The latest theory is that there is another stone circle, Bluehenge, down by the River Avon, which lines up perfectly with its big brother at certain celestial moments, and that the two featured in ritualistic burial ceremonies. Anyway, with English weather, you are unlikely to see the sun rise or set—as we all found that misty marijuana-filled morning in 1970.
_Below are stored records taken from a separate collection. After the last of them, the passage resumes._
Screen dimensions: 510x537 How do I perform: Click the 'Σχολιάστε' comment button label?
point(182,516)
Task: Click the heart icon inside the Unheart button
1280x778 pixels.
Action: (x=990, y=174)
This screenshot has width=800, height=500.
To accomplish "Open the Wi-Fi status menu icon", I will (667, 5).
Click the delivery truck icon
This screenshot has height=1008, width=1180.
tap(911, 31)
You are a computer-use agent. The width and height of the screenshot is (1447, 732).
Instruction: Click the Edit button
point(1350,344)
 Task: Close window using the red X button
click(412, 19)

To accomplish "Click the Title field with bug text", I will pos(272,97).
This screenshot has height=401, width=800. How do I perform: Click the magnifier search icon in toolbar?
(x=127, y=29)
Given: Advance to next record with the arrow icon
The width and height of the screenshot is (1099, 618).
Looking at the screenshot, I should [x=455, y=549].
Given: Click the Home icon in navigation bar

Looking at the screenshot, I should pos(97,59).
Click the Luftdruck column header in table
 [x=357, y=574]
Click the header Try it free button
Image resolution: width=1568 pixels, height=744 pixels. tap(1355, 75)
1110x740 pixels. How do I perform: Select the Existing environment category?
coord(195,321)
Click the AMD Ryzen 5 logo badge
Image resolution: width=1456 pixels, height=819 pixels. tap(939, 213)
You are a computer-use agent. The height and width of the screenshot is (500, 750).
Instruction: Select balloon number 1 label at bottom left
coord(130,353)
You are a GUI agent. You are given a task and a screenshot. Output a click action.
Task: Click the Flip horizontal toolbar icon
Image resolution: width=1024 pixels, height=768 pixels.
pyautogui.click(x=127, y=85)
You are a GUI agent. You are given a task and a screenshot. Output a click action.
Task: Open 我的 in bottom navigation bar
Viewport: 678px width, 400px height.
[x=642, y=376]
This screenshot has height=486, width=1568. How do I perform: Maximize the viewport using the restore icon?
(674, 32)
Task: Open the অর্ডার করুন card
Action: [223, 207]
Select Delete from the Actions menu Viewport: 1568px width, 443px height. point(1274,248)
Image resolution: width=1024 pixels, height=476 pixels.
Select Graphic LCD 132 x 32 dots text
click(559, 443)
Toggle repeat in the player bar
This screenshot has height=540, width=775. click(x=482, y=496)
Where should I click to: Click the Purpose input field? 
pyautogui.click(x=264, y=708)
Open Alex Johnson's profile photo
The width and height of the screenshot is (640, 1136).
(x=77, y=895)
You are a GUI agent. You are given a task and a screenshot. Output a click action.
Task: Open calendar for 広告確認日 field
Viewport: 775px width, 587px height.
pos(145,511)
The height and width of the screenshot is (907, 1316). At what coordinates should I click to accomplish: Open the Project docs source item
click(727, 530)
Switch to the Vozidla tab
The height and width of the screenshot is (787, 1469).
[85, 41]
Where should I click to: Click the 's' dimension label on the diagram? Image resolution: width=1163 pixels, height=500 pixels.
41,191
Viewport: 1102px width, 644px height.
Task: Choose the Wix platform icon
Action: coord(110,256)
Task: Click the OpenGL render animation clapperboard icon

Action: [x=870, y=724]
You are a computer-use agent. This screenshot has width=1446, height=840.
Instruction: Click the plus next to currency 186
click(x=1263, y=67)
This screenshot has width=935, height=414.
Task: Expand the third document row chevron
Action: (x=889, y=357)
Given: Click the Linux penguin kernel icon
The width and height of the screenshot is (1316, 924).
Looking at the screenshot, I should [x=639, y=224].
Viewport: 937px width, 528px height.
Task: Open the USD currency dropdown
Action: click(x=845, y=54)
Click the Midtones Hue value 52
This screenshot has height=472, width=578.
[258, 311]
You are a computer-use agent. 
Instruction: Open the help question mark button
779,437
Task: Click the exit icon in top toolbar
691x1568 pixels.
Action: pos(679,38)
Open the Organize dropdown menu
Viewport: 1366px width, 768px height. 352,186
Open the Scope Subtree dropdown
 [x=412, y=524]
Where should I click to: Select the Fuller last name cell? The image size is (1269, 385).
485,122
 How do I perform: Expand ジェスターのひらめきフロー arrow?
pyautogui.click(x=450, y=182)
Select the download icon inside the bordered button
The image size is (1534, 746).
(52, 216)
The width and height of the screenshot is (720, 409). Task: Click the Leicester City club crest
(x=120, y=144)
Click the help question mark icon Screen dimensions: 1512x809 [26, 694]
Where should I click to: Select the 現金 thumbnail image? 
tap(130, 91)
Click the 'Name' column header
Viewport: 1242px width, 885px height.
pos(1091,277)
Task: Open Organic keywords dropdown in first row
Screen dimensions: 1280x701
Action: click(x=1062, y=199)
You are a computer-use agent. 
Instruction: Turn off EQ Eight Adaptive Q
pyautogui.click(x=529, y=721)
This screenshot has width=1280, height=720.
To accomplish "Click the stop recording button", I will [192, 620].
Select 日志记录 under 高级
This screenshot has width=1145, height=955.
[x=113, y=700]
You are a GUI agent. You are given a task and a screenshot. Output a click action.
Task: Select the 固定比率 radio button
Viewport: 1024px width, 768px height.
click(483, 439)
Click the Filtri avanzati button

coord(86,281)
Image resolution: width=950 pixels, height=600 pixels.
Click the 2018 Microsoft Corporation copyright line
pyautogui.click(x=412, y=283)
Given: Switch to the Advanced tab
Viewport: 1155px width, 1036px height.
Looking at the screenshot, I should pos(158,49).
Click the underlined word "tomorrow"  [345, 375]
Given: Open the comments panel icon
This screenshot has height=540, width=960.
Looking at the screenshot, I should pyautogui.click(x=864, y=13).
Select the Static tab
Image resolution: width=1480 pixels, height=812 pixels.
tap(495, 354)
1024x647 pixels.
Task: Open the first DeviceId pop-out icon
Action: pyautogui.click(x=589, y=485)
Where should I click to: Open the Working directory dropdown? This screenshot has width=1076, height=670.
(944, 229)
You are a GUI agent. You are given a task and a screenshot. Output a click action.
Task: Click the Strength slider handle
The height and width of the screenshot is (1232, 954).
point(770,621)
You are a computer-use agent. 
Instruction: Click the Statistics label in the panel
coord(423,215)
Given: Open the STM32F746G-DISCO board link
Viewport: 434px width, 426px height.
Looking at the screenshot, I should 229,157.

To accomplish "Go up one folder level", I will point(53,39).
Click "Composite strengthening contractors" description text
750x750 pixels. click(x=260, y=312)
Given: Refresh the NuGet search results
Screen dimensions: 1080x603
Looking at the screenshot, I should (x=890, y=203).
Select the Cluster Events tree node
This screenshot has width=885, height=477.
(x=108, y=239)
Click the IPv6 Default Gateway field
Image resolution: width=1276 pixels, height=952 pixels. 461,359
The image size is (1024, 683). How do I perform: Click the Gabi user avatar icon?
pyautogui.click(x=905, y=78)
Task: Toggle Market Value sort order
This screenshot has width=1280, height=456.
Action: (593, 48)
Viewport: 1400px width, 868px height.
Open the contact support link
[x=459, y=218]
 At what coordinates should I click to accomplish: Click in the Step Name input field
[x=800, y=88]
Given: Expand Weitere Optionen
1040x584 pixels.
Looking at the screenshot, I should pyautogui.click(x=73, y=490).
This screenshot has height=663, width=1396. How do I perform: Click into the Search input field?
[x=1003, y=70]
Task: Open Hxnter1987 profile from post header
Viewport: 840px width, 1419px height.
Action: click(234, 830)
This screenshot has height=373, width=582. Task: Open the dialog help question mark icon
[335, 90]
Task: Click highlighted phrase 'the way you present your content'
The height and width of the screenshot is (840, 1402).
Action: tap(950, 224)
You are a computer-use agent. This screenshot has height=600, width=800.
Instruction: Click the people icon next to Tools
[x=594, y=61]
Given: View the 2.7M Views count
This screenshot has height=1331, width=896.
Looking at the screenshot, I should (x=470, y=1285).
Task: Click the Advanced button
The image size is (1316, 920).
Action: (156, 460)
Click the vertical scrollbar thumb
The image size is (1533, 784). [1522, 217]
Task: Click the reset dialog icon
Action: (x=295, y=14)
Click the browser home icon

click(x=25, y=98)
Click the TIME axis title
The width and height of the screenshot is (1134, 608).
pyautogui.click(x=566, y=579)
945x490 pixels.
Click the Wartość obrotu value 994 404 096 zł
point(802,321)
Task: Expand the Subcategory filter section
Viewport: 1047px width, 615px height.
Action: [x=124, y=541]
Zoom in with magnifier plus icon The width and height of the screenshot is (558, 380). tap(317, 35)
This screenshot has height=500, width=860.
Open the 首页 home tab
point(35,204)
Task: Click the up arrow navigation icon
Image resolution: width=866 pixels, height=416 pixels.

Geoffrey Luck, Sydney, NSW. 


Threats and Fearful Societies 


SIR: Peter Smith (January-February 2012) expresses concern at the failure of our free societies to deal with looming threats before they become immediate. But to regard those serious threats that he discusses as existential is drawing a very long bow. Perhaps the Second World War or the threat of nuclear holocaust could be described as existential issues but even then they were dealt with, certainly at great expense but effectively for all that. To turn his argument around in respect of the rise of Hitler, it would have been very difficult in 1933 to justify pre-emptive action against his taking office as German Chancellor on the basis of what he wrote in Mein Kampf. There is a strong case for believing that a forceful Anglo-French response to Hitler’s occupation of the Rhineland in 1935 might have put an end to his regime. The problem was that neither Britain nor France were at that time “optimistic” societies. Rather, in the aftermath of the holocaust of the First World War, they were very fearful societies.

What we do see in our free societies is a tendency to give credence to apocalyptic conclusions about threats. With hindsight we can see that the threat of nuclear holocaust during the Cold War was overstated, that the control systems on both sides allowed them to wave the big stick without any intention of using it. Probably down the track we will realise that the allegedly existential threat of catastrophic climate change was another furphy resulting from the fevered imaginations of scientists turned political activists.

As I write, today’s newspaper reports that another group of scientists who control the PR exercise known as the Doomsday Clock have ticked it over another minute towards the midnight when we all die in a nuclear holocaust. Significantly, the same group had turned the clock back a minute with the election of President Obama, a notable comment on their political judgment—or bias. Apparently the brooding dispute between Iran on the one hand and the USA and Israel on the other over Iran’s nuclear program threatens us all with nuclear holocaust.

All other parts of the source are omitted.